╭─ Dataset extract
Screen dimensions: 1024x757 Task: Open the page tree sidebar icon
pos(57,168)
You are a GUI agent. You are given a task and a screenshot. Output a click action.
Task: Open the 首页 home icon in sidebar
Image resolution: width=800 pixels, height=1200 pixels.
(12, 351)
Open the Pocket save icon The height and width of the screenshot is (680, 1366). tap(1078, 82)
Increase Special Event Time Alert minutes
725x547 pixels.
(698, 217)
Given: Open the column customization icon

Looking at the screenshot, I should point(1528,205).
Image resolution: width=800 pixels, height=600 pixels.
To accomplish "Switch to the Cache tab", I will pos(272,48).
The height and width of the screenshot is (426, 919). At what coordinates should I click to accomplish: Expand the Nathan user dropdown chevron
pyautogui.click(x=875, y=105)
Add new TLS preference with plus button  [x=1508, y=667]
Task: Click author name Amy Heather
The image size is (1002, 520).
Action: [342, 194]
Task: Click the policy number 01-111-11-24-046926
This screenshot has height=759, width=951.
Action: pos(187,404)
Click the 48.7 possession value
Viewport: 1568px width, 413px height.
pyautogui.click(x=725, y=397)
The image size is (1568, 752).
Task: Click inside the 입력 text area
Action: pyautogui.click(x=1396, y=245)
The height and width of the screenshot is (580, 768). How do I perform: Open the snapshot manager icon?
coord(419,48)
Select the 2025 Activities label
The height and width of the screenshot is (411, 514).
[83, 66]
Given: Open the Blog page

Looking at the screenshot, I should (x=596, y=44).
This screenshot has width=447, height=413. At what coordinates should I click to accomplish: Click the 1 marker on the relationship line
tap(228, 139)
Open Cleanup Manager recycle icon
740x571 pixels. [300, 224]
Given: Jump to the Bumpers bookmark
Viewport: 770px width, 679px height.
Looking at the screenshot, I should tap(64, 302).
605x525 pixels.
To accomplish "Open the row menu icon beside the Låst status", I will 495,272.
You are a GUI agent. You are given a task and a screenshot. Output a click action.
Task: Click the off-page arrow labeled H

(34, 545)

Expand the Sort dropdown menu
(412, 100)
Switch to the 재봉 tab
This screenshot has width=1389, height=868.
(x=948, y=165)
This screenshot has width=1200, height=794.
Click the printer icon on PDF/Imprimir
╰─
## [Problem description]
The answer should reproduce all of the data without any alteration.

## [Response]
Screen dimensions: 1024x757 Task: Open the page tree sidebar icon
pos(57,168)
You are a GUI agent. You are given a task and a screenshot. Output a click action.
Task: Open the 首页 home icon in sidebar
Image resolution: width=800 pixels, height=1200 pixels.
(12, 351)
Open the Pocket save icon The height and width of the screenshot is (680, 1366). tap(1078, 82)
Increase Special Event Time Alert minutes
725x547 pixels.
(698, 217)
Given: Open the column customization icon

Looking at the screenshot, I should point(1528,205).
Image resolution: width=800 pixels, height=600 pixels.
To accomplish "Switch to the Cache tab", I will pos(272,48).
The height and width of the screenshot is (426, 919). At what coordinates should I click to accomplish: Expand the Nathan user dropdown chevron
pyautogui.click(x=875, y=105)
Add new TLS preference with plus button  [x=1508, y=667]
Task: Click author name Amy Heather
The image size is (1002, 520).
Action: [342, 194]
Task: Click the policy number 01-111-11-24-046926
This screenshot has height=759, width=951.
Action: pos(187,404)
Click the 48.7 possession value
Viewport: 1568px width, 413px height.
pyautogui.click(x=725, y=397)
The image size is (1568, 752).
Task: Click inside the 입력 text area
Action: pyautogui.click(x=1396, y=245)
The height and width of the screenshot is (580, 768). How do I perform: Open the snapshot manager icon?
coord(419,48)
Select the 2025 Activities label
The height and width of the screenshot is (411, 514).
[83, 66]
Given: Open the Blog page

Looking at the screenshot, I should (x=596, y=44).
This screenshot has width=447, height=413. At what coordinates should I click to accomplish: Click the 1 marker on the relationship line
tap(228, 139)
Open Cleanup Manager recycle icon
740x571 pixels. [300, 224]
Given: Jump to the Bumpers bookmark
Viewport: 770px width, 679px height.
Looking at the screenshot, I should tap(64, 302).
605x525 pixels.
To accomplish "Open the row menu icon beside the Låst status", I will 495,272.
You are a GUI agent. You are given a task and a screenshot. Output a click action.
Task: Click the off-page arrow labeled H

(34, 545)

Expand the Sort dropdown menu
(412, 100)
Switch to the 재봉 tab
This screenshot has width=1389, height=868.
(x=948, y=165)
This screenshot has width=1200, height=794.
Click the printer icon on PDF/Imprimir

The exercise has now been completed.